Skip to content

Latest commit

 

History

History
 
 

Folders and files

NameName
Last commit message
Last commit date

parent directory

..
 
 
 
 
 
 
 
 

README.md

URL Checker

A Python utility to check if URLs from a text file are online or broken. The script performs concurrent checks for fast processing and provides detailed status reports.

Features

  • ✅ Concurrent URL checking for improved performance
  • 🔍 Validates URL format before checking
  • ⚡ Fast HEAD request with GET fallback
  • 📊 Real-time progress tracking
  • 📝 Detailed summary and optional report file
  • ⚙️ Configurable timeout and worker threads
  • 🎯 Custom error messages for different exception types

Status Indicators

The script classifies URLs into the following categories:

  • ONLINE - URL is accessible (HTTP status < 400)
  • BROKEN - Connection failed or HTTP error (status ≥ 400)
  • TIMEOUT - Request exceeded timeout duration
  • INVALID - Malformed URL format

Requirements

  • Python 3.6+
  • requests library

Installation

  1. Clone or download this repository

  2. Install required dependencies:

pip install requests

Usage

Basic Usage

python url_checker.py <input_file.txt>

Save Detailed Report

python url_checker.py urls.txt report.txt

Custom Timeout

python url_checker.py urls.txt --timeout 5

Adjust Concurrent Workers

python url_checker.py urls.txt --workers 20

Combined Options

python url_checker.py urls.txt report.txt --timeout 5 --workers 20

Input File Format

Create a text file with one URL per line:

https://www.google.com
https://www.github.com
https://example.com/page
https://broken-url-example.com
# Lines starting with # are treated as comments and ignored

Output

Console Output

The script displays real-time progress:

Checking 4 URLs...

[1/4] ONLINE: https://www.google.com
[2/4] ONLINE: https://www.github.com
[3/4] BROKEN: https://broken-url-example.com
[4/4] TIMEOUT: https://slow-server.com

================================================================================
SUMMARY
================================================================================
Total URLs checked: 4
Online: 2
Broken/Timeout: 2
Invalid/Error: 0
================================================================================

Report File (Optional)

• _TASK OBJECTIVE_
From the URL Checker README above, list every status category into which the script classifies URLs, and give the meaning the README assigns to each.

• _DATASET ENTRIES_

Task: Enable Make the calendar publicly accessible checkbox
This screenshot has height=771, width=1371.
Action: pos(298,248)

==

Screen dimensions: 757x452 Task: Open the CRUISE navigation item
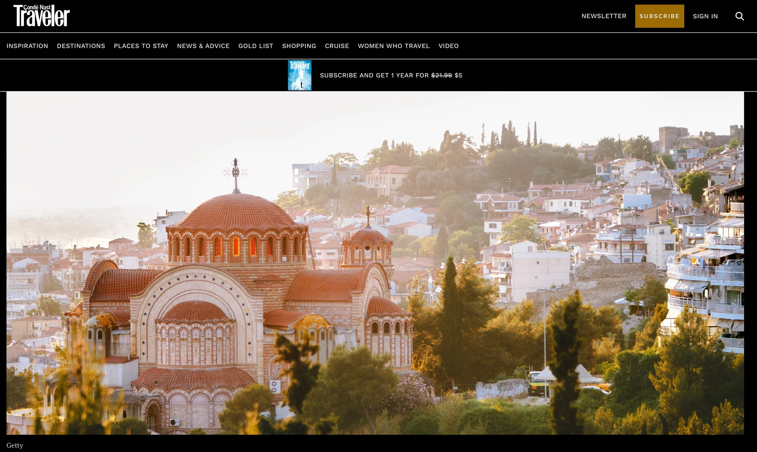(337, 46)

• _EXERCISE RESULT_
- ONLINE: the URL is accessible (HTTP status < 400)
- BROKEN: the connection failed or there was an HTTP error (status ≥ 400)
- TIMEOUT: the request exceeded the timeout duration
- INVALID: the URL format is malformed